**What to produce**
All entries shown below must be given again word for word.

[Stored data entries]
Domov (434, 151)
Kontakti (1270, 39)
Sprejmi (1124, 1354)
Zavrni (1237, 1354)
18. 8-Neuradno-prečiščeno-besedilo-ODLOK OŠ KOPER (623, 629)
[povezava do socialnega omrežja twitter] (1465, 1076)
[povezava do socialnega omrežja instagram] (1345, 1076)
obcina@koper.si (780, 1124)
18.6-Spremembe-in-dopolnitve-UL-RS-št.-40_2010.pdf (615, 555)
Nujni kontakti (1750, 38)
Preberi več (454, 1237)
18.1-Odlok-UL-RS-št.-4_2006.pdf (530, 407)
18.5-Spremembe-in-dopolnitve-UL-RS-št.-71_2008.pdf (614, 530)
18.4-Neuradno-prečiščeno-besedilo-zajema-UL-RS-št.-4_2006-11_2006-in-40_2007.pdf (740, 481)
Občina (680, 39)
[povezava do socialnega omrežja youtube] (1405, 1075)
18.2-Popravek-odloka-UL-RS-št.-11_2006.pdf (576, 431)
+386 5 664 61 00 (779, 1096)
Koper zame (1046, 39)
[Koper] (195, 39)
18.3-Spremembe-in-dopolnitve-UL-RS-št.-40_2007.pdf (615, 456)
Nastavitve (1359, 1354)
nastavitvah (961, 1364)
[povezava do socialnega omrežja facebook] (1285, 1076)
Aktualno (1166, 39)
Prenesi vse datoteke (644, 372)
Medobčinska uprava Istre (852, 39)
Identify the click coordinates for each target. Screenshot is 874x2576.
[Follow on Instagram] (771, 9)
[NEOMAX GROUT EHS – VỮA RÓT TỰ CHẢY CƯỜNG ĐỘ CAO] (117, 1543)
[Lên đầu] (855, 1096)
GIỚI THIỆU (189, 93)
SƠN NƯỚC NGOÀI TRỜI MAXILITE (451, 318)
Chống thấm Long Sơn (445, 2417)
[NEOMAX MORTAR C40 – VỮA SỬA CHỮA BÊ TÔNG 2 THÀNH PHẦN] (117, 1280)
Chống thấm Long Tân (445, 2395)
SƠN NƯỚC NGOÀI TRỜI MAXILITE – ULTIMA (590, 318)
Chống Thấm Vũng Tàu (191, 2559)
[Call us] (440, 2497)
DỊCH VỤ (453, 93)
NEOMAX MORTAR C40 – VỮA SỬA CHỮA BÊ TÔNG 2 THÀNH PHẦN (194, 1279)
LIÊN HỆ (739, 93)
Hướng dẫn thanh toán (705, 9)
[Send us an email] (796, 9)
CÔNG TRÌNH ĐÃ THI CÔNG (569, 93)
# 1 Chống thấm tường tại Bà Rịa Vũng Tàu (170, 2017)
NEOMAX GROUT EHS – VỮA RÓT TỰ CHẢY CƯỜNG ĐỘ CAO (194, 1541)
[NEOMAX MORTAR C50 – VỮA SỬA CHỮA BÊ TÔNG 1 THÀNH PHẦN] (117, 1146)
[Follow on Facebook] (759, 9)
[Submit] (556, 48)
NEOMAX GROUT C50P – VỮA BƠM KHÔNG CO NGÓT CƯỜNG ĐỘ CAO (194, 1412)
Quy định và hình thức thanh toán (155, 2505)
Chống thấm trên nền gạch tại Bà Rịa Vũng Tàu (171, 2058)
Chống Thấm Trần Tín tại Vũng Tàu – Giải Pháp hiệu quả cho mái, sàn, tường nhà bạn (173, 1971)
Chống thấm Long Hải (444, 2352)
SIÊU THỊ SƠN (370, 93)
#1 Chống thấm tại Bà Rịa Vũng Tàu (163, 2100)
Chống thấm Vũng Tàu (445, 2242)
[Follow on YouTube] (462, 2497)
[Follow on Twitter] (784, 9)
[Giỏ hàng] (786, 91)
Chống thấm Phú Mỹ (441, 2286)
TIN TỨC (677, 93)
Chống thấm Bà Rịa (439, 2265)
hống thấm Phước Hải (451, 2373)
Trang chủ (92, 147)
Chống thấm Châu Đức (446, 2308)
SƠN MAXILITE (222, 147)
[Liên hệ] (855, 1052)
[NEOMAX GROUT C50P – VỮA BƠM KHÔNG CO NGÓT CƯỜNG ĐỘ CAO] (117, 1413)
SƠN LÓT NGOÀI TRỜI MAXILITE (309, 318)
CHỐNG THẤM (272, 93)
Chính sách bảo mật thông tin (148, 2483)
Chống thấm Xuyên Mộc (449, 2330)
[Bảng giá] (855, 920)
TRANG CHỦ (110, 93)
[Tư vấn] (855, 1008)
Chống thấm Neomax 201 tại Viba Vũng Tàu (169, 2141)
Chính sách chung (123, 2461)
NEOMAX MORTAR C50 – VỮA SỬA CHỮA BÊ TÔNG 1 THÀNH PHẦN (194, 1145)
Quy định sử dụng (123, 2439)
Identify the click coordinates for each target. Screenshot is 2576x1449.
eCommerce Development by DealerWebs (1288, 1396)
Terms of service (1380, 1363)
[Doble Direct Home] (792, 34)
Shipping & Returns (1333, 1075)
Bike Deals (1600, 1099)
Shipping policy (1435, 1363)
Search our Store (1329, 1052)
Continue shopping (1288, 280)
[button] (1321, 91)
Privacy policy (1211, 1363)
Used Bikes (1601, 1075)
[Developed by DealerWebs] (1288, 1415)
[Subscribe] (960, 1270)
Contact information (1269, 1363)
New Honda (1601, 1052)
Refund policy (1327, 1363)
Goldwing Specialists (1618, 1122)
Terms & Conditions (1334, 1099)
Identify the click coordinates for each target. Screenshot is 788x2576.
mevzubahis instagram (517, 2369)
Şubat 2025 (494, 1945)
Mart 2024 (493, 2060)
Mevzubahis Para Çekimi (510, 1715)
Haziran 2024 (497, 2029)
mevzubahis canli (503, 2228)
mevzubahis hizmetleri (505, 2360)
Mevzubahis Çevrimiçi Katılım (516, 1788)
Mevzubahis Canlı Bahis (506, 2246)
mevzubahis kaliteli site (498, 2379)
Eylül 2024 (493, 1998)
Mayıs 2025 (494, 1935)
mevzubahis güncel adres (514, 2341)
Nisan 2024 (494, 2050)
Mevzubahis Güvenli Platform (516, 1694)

**Task output**
Domov (434, 151)
Kontakti (1270, 39)
Sprejmi (1124, 1354)
Zavrni (1237, 1354)
18. 8-Neuradno-prečiščeno-besedilo-ODLOK OŠ KOPER (623, 629)
[povezava do socialnega omrežja twitter] (1465, 1076)
[povezava do socialnega omrežja instagram] (1345, 1076)
obcina@koper.si (780, 1124)
18.6-Spremembe-in-dopolnitve-UL-RS-št.-40_2010.pdf (615, 555)
Nujni kontakti (1750, 38)
Preberi več (454, 1237)
18.1-Odlok-UL-RS-št.-4_2006.pdf (530, 407)
18.5-Spremembe-in-dopolnitve-UL-RS-št.-71_2008.pdf (614, 530)
18.4-Neuradno-prečiščeno-besedilo-zajema-UL-RS-št.-4_2006-11_2006-in-40_2007.pdf (740, 481)
Občina (680, 39)
[povezava do socialnega omrežja youtube] (1405, 1075)
18.2-Popravek-odloka-UL-RS-št.-11_2006.pdf (576, 431)
+386 5 664 61 00 (779, 1096)
Koper zame (1046, 39)
[Koper] (195, 39)
18.3-Spremembe-in-dopolnitve-UL-RS-št.-40_2007.pdf (615, 456)
Nastavitve (1359, 1354)
nastavitvah (961, 1364)
[povezava do socialnega omrežja facebook] (1285, 1076)
Aktualno (1166, 39)
Prenesi vse datoteke (644, 372)
Medobčinska uprava Istre (852, 39)
Identify the click coordinates for each target. Screenshot is 874x2576.
[Follow on Instagram] (771, 9)
[NEOMAX GROUT EHS – VỮA RÓT TỰ CHẢY CƯỜNG ĐỘ CAO] (117, 1543)
[Lên đầu] (855, 1096)
GIỚI THIỆU (189, 93)
SƠN NƯỚC NGOÀI TRỜI MAXILITE (451, 318)
Chống thấm Long Sơn (445, 2417)
[NEOMAX MORTAR C40 – VỮA SỬA CHỮA BÊ TÔNG 2 THÀNH PHẦN] (117, 1280)
Chống thấm Long Tân (445, 2395)
SƠN NƯỚC NGOÀI TRỜI MAXILITE – ULTIMA (590, 318)
Chống Thấm Vũng Tàu (191, 2559)
[Call us] (440, 2497)
DỊCH VỤ (453, 93)
NEOMAX MORTAR C40 – VỮA SỬA CHỮA BÊ TÔNG 2 THÀNH PHẦN (194, 1279)
LIÊN HỆ (739, 93)
Hướng dẫn thanh toán (705, 9)
[Send us an email] (796, 9)
CÔNG TRÌNH ĐÃ THI CÔNG (569, 93)
# 1 Chống thấm tường tại Bà Rịa Vũng Tàu (170, 2017)
NEOMAX GROUT EHS – VỮA RÓT TỰ CHẢY CƯỜNG ĐỘ CAO (194, 1541)
[NEOMAX MORTAR C50 – VỮA SỬA CHỮA BÊ TÔNG 1 THÀNH PHẦN] (117, 1146)
[Follow on Facebook] (759, 9)
[Submit] (556, 48)
NEOMAX GROUT C50P – VỮA BƠM KHÔNG CO NGÓT CƯỜNG ĐỘ CAO (194, 1412)
Quy định và hình thức thanh toán (155, 2505)
Chống thấm trên nền gạch tại Bà Rịa Vũng Tàu (171, 2058)
Chống Thấm Trần Tín tại Vũng Tàu – Giải Pháp hiệu quả cho mái, sàn, tường nhà bạn (173, 1971)
Chống thấm Long Hải (444, 2352)
SIÊU THỊ SƠN (370, 93)
#1 Chống thấm tại Bà Rịa Vũng Tàu (163, 2100)
Chống thấm Vũng Tàu (445, 2242)
[Follow on YouTube] (462, 2497)
[Follow on Twitter] (784, 9)
[Giỏ hàng] (786, 91)
Chống thấm Phú Mỹ (441, 2286)
TIN TỨC (677, 93)
Chống thấm Bà Rịa (439, 2265)
hống thấm Phước Hải (451, 2373)
Trang chủ (92, 147)
Chống thấm Châu Đức (446, 2308)
SƠN MAXILITE (222, 147)
[Liên hệ] (855, 1052)
[NEOMAX GROUT C50P – VỮA BƠM KHÔNG CO NGÓT CƯỜNG ĐỘ CAO] (117, 1413)
SƠN LÓT NGOÀI TRỜI MAXILITE (309, 318)
CHỐNG THẤM (272, 93)
Chính sách bảo mật thông tin (148, 2483)
Chống thấm Xuyên Mộc (449, 2330)
[Bảng giá] (855, 920)
TRANG CHỦ (110, 93)
[Tư vấn] (855, 1008)
Chống thấm Neomax 201 tại Viba Vũng Tàu (169, 2141)
Chính sách chung (123, 2461)
NEOMAX MORTAR C50 – VỮA SỬA CHỮA BÊ TÔNG 1 THÀNH PHẦN (194, 1145)
Quy định sử dụng (123, 2439)
Identify the click coordinates for each target. Screenshot is 2576x1449.
eCommerce Development by DealerWebs (1288, 1396)
Terms of service (1380, 1363)
[Doble Direct Home] (792, 34)
Shipping & Returns (1333, 1075)
Bike Deals (1600, 1099)
Shipping policy (1435, 1363)
Search our Store (1329, 1052)
Continue shopping (1288, 280)
[button] (1321, 91)
Privacy policy (1211, 1363)
Used Bikes (1601, 1075)
[Developed by DealerWebs] (1288, 1415)
[Subscribe] (960, 1270)
Contact information (1269, 1363)
New Honda (1601, 1052)
Refund policy (1327, 1363)
Goldwing Specialists (1618, 1122)
Terms & Conditions (1334, 1099)
Identify the click coordinates for each target. Screenshot is 788x2576.
mevzubahis instagram (517, 2369)
Şubat 2025 (494, 1945)
Mart 2024 (493, 2060)
Mevzubahis Para Çekimi (510, 1715)
Haziran 2024 (497, 2029)
mevzubahis canli (503, 2228)
mevzubahis hizmetleri (505, 2360)
Mevzubahis Çevrimiçi Katılım (516, 1788)
Mevzubahis Canlı Bahis (506, 2246)
mevzubahis kaliteli site (498, 2379)
Eylül 2024 (493, 1998)
Mayıs 2025 (494, 1935)
mevzubahis güncel adres (514, 2341)
Nisan 2024 (494, 2050)
Mevzubahis Güvenli Platform (516, 1694)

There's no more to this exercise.